Сравнение методов: FISH против ИИ-реконструкции
| Параметр | Традиционный FISH | Генеративный ИИ (DDRM) |
|---|---|---|
| Полнота данных | Только измеренные локусы (до 20-30%) | Восстановление до 100% карты |
| Скорость | Дни на подготовку и съемку | Минуты на генерацию после обучения |
| Точность | Высокая для маркированных участков | Выше классических методов экстраполяции |
| Стоимость | Дорогие реагенты и оборудование | Только вычислительные ресурсы |
| Применимость | Ограничена числом зондов | Любые участки генома при наличии базы известных дистанций |
Недавно я заметил любопытную параллель: точно такие же генеративные модели (DDPM, DDRM) используют для восстановления старых фотографий и удаления шума с аудиозаписей. Но перенос этой идеи на пространственную организацию хромосом — нетривиальный шаг. Физика укладки ДНК намного сложнее, чем простая двумерная картинка. Тем не менее, результат говорит сам за себя.

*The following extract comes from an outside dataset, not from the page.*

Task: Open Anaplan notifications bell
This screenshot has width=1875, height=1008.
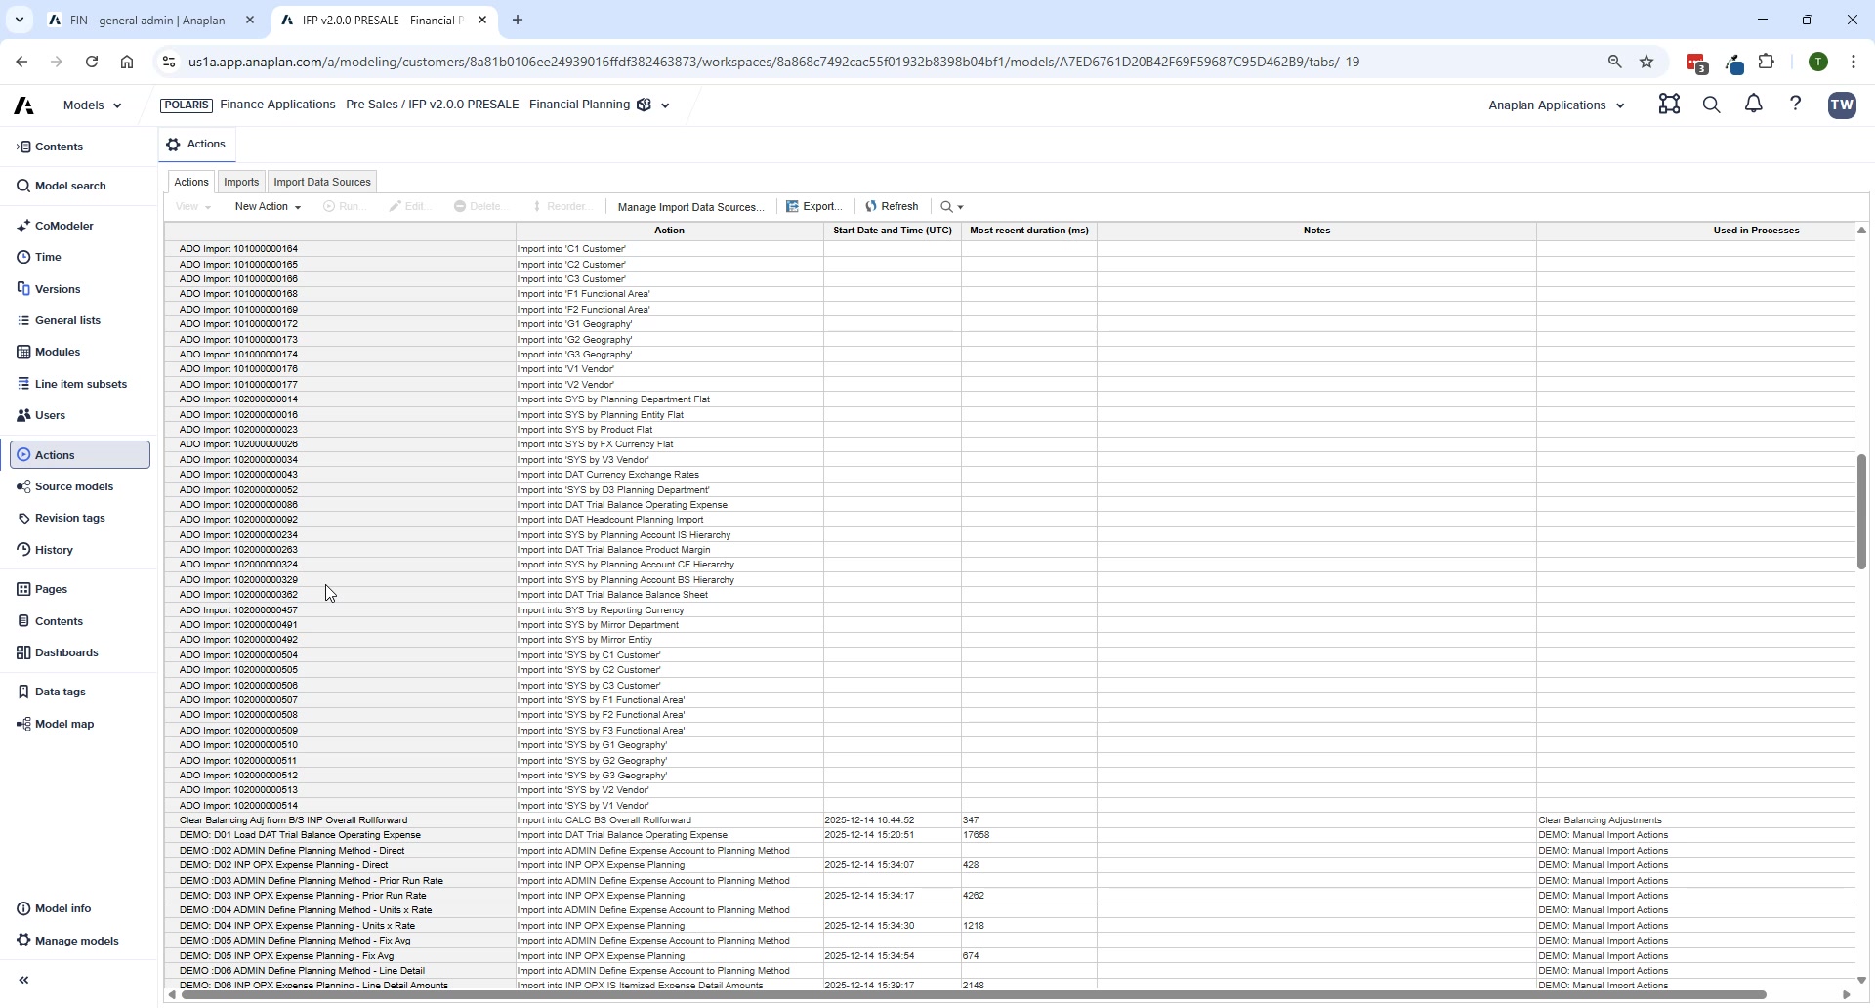Action: click(1753, 105)
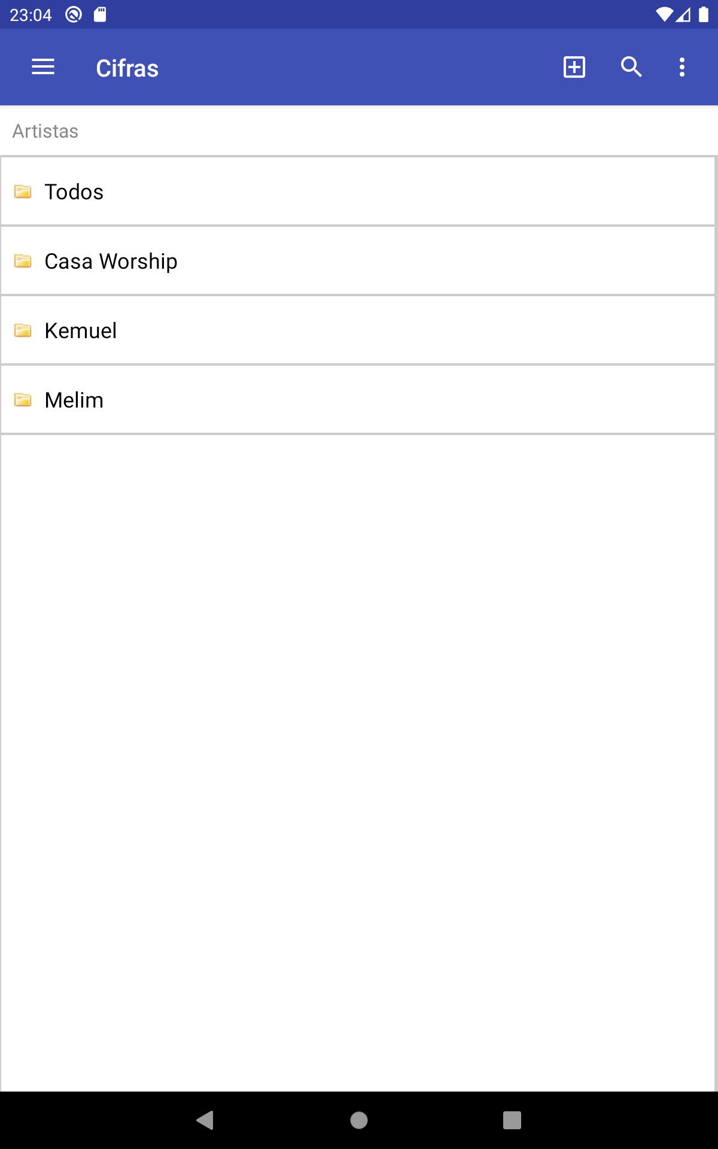
Task: Click the folder icon beside Melim
Action: point(23,400)
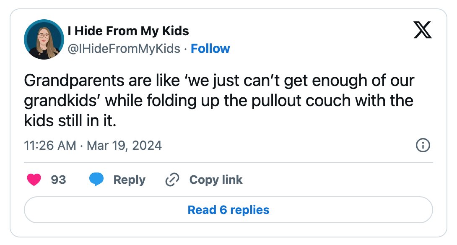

Мое мнение: это не очередная «нейросеть для всего», а прорыв именно в биоинформатике. Традиционные методы (например, интерполяция сплайнами) дают гладкую, но биологически бессмысленную картинку. Генеративный подход же учитывает сложные нелинейные зависимости — петли, топологические ассоциированные домены (TADs), слои компактизации. Без ИИ мы бы еще годы собирали геном по крупицам.
Резюме от автора: Генеративные нейросети перестают быть игрушкой для рисования котиков. Они уже сейчас позволяют увидеть невидимое — трехмерную архитектуру генома. В ближайшие 5 лет такой подход станет стандартом в фармацевтике и диагностике наследственных заболеваний. И главное — он работает на реальных данных, а не только в презентациях.